In between verses of these songs John would ask the dancing couples to get to know each other – if they had not done so already – by shaking hands, exchanging greetings etc. and he would also give out spot prizes to lucky couples, which were usually admission tickets for future dances.
Also during this romantic interlude session the hall lights would be dimmed and the men folk would be encouraged to take their lady friends to the bar for a cup of tea or a mineral – no alcohol bar in those days – before the dance would end. It is estimated that a big number of happy marriages resulted from meeting at these interludes. From this, John then added “The Ballroom of Romance” to the name of the hall, that is how this name came to be.
Apart from the dance programme John also held many concerts during his years in the business. Many of the top groups and solo performers played in the Rainbow from both Ireland and abroad including The Dubliners, Foster and Allen, Dublin City Ramblers, Wolfetones, Anna McGoldrick, Joe Lynch, Ruby Murray, Bridie Gallagher, Daniel O’Donnell, Eileen Donaghy, Altan (Irish group) Gallowglass Ceili Band and many, many more.
Also from abroad came the Harry Gold Orchestra, Ronnie Ronald, Victor Sylvester Big Band and Scotland’s favourite The Jimmy Shand Ceili Band.
When John and his wife, Maureen, retired from the business in the mid-seventies, he leased the hall to the G.W.D Promotions Group from Donegal and later to Tony Loughman Promotions, Monaghan. Both of these dance promoters continued to have dances in the Rainbow until the parish bought it over about twenty-six years ago.
After carrying out some improvements it continued to be run very successfully with dances being the main entertainment.
However about the mid-nineties most of the well-known showbands had either disbanded or retired and with the advent of the singing and music lounges etc. numbers attending the dances in places such as the Rainbow began to fall away. The result meant that very few dances took place in the Rainbow for a few years.
For the past few years the Glenfarne Development Trust have been organising very successful dances and last year (2004) the group leased the hall from the hall owners, St Phelims Diocesan Trust. The development trust are now holding dances on a regular basis with very good results as the dancing crowds are coming back once again to the Rainbow.
Apart from dancing, many other types of functions take place in the Rainbow such as ceili dances, dancing classes for both children and adults, traditional concerts, variety shows, discos, card games, drama workshops, music classes, fund raising auctions and sales for local and national organisations.
The well-known English writer William Trevor while passing through Glenfarne many years ago noticed the hall with the writing on the front wall “Ballroom of Romance”. After making some inquiries about this name on the hall he decided to write what became a very interesting book of that name.

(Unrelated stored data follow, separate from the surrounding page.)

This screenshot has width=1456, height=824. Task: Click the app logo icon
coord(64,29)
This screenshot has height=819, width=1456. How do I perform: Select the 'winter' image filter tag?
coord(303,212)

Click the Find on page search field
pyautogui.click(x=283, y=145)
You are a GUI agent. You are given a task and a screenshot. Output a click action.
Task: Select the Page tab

Sometime later a BBC television producer, after reading the book, decided to make a film, and so the film “The Ballroom of Romance” was screened worldwide. As the Rainbow had by this time taken on a modern look the film directors decided to look elsewhere for a more old-fashioned hall. This they found in west County Mayo and most of it was recorded there.
With over seventy years of dancing at this well-known and famous venue, Glenfarne people are very proud of the fact that the Rainbow Ballroom in Glenfarne is the original and only genuine Ballroom of Romance, not only in Ireland but also in the world. Seventy-odd years of non-stop dancing and entertainment in the same venue must surely be a world record for a rural area. The community say “Thank you” John McGivern for leaving such a great legacy.
The Rainbow is still going strong with many top acts playing at the venue such as recent visitors The Wolfe Tones and Louise Morrissey.
© Sligo Weekender – Thomas Crosbie Holdings, Ireland, 2006.